The thing about J.P. Morgan is that you can draw overbroad conclusions after just 24 hours. The deals have been announced. Bellwether companies have provided a baseline. Attendees are not yet sleep-deprived. Everything after Monday is just variations on the theme. 

In short: expect less tomorrow lol 

Given my intro, let me over-extrapolate on the pricing and policy trends from Day One of #JPM24: 

People aren’t talking policy. I counted two mentions of the IRA — BMS and J&J — based on the 10 or so sessions I saw or reviewed the transcripts of. Neither went into detail. I didn’t hear anything on IP. Nothing on rebates, either from a policy POV or a commercial POV. Accumulators? 340B? UM? GTFO. 

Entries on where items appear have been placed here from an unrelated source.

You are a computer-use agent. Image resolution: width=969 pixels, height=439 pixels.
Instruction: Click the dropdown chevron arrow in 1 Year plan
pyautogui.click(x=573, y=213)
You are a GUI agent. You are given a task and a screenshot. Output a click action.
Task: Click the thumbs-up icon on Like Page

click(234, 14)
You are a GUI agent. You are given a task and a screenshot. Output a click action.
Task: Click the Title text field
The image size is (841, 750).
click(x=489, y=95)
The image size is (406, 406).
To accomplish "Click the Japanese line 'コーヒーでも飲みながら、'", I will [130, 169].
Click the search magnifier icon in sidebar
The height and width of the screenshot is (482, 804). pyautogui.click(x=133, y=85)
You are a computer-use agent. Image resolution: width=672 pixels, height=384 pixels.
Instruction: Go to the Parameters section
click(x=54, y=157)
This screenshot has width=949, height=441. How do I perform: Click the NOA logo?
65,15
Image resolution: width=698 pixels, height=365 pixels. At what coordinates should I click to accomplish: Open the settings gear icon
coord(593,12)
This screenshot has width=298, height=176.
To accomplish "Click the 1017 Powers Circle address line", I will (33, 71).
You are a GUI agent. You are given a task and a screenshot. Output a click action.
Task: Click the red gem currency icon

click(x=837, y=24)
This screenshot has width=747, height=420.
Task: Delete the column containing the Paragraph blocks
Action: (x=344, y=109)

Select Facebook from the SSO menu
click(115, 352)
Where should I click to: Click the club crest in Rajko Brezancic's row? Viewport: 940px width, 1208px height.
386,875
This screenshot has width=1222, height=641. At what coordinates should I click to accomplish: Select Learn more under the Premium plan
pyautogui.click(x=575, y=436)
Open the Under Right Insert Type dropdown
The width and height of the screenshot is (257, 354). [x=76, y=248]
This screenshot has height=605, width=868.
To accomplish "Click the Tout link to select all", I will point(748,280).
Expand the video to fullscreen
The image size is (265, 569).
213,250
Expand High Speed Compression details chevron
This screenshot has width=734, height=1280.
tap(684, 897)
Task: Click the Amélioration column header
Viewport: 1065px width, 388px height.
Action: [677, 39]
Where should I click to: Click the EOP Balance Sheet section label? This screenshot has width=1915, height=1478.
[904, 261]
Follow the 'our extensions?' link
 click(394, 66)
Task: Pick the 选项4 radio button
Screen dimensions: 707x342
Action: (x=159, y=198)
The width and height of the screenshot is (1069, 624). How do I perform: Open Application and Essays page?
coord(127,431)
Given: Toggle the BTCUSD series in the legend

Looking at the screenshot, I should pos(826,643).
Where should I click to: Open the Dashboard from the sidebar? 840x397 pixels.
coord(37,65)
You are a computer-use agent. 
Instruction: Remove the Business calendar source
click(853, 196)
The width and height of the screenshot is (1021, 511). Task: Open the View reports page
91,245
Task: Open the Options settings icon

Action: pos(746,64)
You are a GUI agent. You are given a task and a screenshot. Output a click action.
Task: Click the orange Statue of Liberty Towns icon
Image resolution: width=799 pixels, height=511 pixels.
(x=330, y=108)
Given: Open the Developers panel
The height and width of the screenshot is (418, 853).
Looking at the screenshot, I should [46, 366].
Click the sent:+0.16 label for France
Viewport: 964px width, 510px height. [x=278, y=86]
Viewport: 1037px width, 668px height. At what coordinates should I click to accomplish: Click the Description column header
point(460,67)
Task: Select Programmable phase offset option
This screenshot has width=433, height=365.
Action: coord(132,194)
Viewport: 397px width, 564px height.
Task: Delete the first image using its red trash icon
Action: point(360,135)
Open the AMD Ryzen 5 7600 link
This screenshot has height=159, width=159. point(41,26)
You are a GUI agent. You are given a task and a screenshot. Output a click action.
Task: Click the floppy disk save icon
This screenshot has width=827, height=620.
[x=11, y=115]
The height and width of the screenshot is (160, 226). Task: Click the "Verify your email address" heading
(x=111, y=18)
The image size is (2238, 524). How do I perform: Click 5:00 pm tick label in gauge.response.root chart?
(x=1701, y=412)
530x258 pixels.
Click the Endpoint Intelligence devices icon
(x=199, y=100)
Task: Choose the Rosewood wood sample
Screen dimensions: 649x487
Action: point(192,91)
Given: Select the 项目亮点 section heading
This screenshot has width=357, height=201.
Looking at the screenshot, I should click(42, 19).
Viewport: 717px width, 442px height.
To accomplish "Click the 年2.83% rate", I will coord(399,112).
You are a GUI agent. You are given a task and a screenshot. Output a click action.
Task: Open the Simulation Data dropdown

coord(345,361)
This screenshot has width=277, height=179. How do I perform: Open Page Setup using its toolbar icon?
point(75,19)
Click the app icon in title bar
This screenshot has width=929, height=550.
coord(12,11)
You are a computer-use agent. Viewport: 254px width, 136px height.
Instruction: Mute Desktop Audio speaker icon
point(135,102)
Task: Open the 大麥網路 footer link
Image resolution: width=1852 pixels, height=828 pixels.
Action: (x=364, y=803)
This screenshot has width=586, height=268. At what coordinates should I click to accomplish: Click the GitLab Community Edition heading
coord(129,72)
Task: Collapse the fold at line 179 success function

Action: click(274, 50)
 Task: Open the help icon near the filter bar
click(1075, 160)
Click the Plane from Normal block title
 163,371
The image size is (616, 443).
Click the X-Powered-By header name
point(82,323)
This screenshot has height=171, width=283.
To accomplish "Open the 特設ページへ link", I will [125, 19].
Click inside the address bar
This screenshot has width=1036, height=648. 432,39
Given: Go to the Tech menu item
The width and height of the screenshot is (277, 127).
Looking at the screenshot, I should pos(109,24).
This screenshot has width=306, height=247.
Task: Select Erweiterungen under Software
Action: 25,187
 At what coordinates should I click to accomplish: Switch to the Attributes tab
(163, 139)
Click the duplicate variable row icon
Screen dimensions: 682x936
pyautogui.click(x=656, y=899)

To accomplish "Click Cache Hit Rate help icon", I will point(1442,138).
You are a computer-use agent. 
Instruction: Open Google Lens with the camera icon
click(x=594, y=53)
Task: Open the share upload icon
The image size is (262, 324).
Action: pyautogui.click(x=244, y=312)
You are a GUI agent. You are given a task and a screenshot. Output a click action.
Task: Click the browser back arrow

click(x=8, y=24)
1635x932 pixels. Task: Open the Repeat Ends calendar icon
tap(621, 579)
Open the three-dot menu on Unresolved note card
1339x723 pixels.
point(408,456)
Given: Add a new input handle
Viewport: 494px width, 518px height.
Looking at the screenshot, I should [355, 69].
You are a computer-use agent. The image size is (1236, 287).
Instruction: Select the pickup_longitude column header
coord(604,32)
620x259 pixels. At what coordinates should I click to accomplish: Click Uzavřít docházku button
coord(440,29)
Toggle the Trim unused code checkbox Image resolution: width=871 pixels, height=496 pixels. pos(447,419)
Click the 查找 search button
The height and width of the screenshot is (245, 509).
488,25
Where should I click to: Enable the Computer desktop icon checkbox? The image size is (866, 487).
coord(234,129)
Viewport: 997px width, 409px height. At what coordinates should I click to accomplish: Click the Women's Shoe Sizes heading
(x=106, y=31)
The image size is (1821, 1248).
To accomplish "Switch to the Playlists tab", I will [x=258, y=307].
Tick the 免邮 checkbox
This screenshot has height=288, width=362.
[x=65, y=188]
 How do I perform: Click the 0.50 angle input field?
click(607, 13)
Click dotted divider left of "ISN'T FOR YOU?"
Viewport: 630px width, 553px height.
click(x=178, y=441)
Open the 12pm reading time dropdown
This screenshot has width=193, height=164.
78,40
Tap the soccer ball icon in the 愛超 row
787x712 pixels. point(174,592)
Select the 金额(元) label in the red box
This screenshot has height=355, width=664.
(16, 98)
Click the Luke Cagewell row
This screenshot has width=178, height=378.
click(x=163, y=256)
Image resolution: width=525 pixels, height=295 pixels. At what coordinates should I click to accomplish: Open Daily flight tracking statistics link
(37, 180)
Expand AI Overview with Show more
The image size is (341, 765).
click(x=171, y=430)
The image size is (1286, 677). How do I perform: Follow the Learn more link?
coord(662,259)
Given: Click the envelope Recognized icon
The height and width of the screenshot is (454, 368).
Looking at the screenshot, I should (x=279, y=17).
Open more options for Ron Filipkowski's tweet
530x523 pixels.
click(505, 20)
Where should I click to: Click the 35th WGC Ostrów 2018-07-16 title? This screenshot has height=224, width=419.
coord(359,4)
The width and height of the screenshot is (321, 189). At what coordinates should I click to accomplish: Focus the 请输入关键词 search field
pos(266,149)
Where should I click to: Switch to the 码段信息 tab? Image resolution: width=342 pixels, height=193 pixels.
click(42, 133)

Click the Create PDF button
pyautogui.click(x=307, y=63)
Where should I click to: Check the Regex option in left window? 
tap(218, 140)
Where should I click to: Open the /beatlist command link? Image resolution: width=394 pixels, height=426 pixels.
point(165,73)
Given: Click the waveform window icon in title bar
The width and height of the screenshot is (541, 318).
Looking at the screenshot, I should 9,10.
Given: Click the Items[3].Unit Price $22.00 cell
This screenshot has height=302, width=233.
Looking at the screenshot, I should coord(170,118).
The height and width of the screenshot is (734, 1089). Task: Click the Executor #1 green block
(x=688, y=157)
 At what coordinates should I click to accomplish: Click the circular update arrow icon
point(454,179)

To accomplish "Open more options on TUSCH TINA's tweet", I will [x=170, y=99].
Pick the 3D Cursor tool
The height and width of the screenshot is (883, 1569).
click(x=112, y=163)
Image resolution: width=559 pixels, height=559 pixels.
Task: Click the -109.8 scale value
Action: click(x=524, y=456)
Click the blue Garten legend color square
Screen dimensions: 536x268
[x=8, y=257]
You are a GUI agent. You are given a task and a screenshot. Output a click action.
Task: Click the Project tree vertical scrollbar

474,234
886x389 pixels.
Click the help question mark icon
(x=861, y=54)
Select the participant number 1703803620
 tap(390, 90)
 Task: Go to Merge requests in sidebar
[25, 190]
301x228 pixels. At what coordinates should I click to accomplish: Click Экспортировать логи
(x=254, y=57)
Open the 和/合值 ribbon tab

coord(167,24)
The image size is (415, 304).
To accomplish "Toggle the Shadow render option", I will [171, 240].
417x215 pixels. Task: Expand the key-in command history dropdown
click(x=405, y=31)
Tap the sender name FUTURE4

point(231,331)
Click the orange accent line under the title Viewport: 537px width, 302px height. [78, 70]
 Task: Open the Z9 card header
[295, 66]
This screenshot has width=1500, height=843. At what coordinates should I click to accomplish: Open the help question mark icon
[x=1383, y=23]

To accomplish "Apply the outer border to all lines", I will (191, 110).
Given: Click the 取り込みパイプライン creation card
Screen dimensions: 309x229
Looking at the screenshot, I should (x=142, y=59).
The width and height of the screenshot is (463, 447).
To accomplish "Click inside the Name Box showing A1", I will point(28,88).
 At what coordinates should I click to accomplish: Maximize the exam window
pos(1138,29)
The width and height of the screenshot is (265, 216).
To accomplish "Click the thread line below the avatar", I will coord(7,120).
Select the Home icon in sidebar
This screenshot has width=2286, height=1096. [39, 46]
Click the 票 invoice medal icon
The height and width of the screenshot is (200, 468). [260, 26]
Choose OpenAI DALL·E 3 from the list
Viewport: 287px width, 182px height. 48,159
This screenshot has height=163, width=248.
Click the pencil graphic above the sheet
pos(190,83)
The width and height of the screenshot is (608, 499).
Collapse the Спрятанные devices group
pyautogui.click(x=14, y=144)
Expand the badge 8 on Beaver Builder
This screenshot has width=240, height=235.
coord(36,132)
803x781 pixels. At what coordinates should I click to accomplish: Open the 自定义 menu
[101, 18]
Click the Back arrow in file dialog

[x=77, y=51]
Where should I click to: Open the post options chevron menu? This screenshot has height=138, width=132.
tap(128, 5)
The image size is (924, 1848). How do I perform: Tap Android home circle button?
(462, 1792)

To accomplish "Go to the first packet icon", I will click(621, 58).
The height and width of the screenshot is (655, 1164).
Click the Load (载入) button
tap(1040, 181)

I’ve having some good back and forth with smart people I know on that phenomenon. Is this a missed opportunity or a rational omission given everyone’s incentive to keep their corporate stories clean? (Policy issues in health care are never, ever clean.)

There are interesting commercial realities that will intersect with the policy environment. Let me give you an example: BMS talked a little bit about Sotyktu, a really good, small-molecule psoriasis drug. The market access strategy for Sotyktu has basically been to give away the medicine while it gets formulary access. And that’s a process that’s taking longer than originally expected. 

That’s not to say that BMS is not executing well. Instead, it’s a reminder that PBMs are working really hard to delay access to launch drugs (and that they’re really good at that). Combine that trend with IRA price controls kicking in at year nine, and suddenly the meaningful life cycle of a medicine shrinks even further, to seven or eight years. The economics here are dynamic … and changing for the worse.

Gene therapy is still tough. Biomarin, which has a hemophilia gene therapy, said it will, frankly, talk less that product about going forward. The launch is  “slower than anybody would have expected or would want, but we are making progress,” according to CEO Alexander Hardy. Hardy didn’t get into what’s going on — there are a lot of elements, from treatment patterns to reimbursement, that impact this — but it’s clear that the commercial nut remains uncracked in gene therapy. (Yes, I know that Novartis is going just fine, but that’s looking like an exception to the rule.)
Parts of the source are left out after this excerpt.